Problem description.
Take the records below and print them verbatim up to and including the line that carries "Image resolution: width=230".
___ Material shown ___
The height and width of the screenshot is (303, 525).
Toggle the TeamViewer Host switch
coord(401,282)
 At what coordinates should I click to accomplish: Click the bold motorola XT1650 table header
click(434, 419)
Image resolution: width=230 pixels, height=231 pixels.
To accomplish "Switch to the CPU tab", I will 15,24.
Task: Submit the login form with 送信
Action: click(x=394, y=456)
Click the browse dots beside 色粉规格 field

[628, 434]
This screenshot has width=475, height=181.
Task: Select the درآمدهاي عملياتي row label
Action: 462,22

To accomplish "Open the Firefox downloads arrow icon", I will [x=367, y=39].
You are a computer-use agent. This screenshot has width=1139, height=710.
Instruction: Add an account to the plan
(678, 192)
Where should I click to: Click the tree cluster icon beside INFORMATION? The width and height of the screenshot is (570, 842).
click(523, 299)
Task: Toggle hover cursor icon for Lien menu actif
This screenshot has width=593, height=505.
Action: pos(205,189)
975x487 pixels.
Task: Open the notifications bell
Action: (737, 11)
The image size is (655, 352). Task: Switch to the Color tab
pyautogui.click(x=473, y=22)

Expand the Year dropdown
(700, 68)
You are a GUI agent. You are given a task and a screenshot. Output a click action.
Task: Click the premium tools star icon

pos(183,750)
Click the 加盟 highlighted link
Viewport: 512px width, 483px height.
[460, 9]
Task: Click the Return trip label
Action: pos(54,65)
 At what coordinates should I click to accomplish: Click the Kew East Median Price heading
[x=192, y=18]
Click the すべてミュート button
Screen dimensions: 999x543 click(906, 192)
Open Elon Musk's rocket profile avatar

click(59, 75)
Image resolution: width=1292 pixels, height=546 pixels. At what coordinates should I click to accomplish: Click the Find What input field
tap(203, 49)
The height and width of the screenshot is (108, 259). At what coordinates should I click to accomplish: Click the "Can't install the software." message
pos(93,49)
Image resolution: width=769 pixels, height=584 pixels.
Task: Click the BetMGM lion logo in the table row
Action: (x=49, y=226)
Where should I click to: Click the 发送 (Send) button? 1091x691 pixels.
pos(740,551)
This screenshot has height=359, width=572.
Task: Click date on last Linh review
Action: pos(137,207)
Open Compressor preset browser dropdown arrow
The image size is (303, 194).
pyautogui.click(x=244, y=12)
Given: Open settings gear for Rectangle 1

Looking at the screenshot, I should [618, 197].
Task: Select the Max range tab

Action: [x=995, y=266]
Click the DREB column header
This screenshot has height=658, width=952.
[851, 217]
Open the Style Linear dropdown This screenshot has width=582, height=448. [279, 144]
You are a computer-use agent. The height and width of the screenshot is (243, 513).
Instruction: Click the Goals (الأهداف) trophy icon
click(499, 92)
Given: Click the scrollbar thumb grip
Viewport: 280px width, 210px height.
___
Answer to this problem.
The height and width of the screenshot is (303, 525).
Toggle the TeamViewer Host switch
coord(401,282)
 At what coordinates should I click to accomplish: Click the bold motorola XT1650 table header
click(434, 419)
Image resolution: width=230 pixels, height=231 pixels.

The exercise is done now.